Start of Provided information
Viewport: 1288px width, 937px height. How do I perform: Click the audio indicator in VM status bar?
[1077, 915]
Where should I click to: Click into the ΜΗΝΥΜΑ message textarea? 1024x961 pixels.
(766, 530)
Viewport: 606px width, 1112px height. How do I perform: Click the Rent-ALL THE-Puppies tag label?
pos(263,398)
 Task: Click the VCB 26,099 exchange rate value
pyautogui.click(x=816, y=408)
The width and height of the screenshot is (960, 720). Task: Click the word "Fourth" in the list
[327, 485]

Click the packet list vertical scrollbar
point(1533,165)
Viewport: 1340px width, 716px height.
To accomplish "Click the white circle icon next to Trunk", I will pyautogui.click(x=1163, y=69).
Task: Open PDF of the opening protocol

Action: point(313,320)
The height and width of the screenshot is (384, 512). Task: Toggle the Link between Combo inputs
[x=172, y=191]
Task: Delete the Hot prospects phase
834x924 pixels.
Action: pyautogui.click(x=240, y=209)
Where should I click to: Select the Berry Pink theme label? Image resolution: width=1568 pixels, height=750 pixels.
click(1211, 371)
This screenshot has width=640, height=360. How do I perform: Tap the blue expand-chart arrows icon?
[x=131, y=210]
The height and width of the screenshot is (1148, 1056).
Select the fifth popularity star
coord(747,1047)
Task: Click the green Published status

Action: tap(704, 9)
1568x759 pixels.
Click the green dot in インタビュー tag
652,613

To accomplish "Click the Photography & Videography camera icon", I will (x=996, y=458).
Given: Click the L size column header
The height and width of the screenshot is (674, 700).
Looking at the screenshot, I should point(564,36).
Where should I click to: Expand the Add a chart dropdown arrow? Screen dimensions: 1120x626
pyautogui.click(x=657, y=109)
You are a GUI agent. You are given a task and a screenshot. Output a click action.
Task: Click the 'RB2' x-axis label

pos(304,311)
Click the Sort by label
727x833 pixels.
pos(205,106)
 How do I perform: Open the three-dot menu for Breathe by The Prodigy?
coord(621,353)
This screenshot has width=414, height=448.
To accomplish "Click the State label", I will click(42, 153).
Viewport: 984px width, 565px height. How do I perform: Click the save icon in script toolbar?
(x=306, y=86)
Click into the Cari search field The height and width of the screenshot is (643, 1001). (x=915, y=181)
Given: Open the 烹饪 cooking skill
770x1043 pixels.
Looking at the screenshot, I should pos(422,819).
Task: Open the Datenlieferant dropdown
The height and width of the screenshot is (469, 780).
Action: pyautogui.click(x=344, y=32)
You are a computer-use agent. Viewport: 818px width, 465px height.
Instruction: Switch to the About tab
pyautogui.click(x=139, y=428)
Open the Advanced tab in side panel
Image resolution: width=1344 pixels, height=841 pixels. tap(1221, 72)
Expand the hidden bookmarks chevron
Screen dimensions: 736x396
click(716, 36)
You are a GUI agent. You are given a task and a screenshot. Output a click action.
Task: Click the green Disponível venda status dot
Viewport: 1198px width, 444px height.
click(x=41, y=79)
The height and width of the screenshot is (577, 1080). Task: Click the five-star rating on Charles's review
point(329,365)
End of Provided information
▶ **Work instruction**: All the records above are to be reproduced exactly.

▶ **Your response**:
Viewport: 1288px width, 937px height. How do I perform: Click the audio indicator in VM status bar?
[1077, 915]
Where should I click to: Click into the ΜΗΝΥΜΑ message textarea? 1024x961 pixels.
(766, 530)
Viewport: 606px width, 1112px height. How do I perform: Click the Rent-ALL THE-Puppies tag label?
pos(263,398)
 Task: Click the VCB 26,099 exchange rate value
pyautogui.click(x=816, y=408)
The width and height of the screenshot is (960, 720). Task: Click the word "Fourth" in the list
[327, 485]

Click the packet list vertical scrollbar
point(1533,165)
Viewport: 1340px width, 716px height.
To accomplish "Click the white circle icon next to Trunk", I will pyautogui.click(x=1163, y=69).
Task: Open PDF of the opening protocol

Action: point(313,320)
The height and width of the screenshot is (384, 512). Task: Toggle the Link between Combo inputs
[x=172, y=191]
Task: Delete the Hot prospects phase
834x924 pixels.
Action: pyautogui.click(x=240, y=209)
Where should I click to: Select the Berry Pink theme label? Image resolution: width=1568 pixels, height=750 pixels.
click(1211, 371)
This screenshot has width=640, height=360. How do I perform: Tap the blue expand-chart arrows icon?
[x=131, y=210]
The height and width of the screenshot is (1148, 1056).
Select the fifth popularity star
coord(747,1047)
Task: Click the green Published status

Action: tap(704, 9)
1568x759 pixels.
Click the green dot in インタビュー tag
652,613

To accomplish "Click the Photography & Videography camera icon", I will (x=996, y=458).
Given: Click the L size column header
The height and width of the screenshot is (674, 700).
Looking at the screenshot, I should point(564,36).
Where should I click to: Expand the Add a chart dropdown arrow? Screen dimensions: 1120x626
pyautogui.click(x=657, y=109)
You are a GUI agent. You are given a task and a screenshot. Output a click action.
Task: Click the 'RB2' x-axis label

pos(304,311)
Click the Sort by label
727x833 pixels.
pos(205,106)
 How do I perform: Open the three-dot menu for Breathe by The Prodigy?
coord(621,353)
This screenshot has width=414, height=448.
To accomplish "Click the State label", I will click(42, 153).
Viewport: 984px width, 565px height. How do I perform: Click the save icon in script toolbar?
(x=306, y=86)
Click into the Cari search field The height and width of the screenshot is (643, 1001). (x=915, y=181)
Given: Open the 烹饪 cooking skill
770x1043 pixels.
Looking at the screenshot, I should pos(422,819).
Task: Open the Datenlieferant dropdown
The height and width of the screenshot is (469, 780).
Action: pyautogui.click(x=344, y=32)
You are a computer-use agent. Viewport: 818px width, 465px height.
Instruction: Switch to the About tab
pyautogui.click(x=139, y=428)
Open the Advanced tab in side panel
Image resolution: width=1344 pixels, height=841 pixels. tap(1221, 72)
Expand the hidden bookmarks chevron
Screen dimensions: 736x396
click(716, 36)
You are a GUI agent. You are given a task and a screenshot. Output a click action.
Task: Click the green Disponível venda status dot
Viewport: 1198px width, 444px height.
click(x=41, y=79)
The height and width of the screenshot is (577, 1080). Task: Click the five-star rating on Charles's review
point(329,365)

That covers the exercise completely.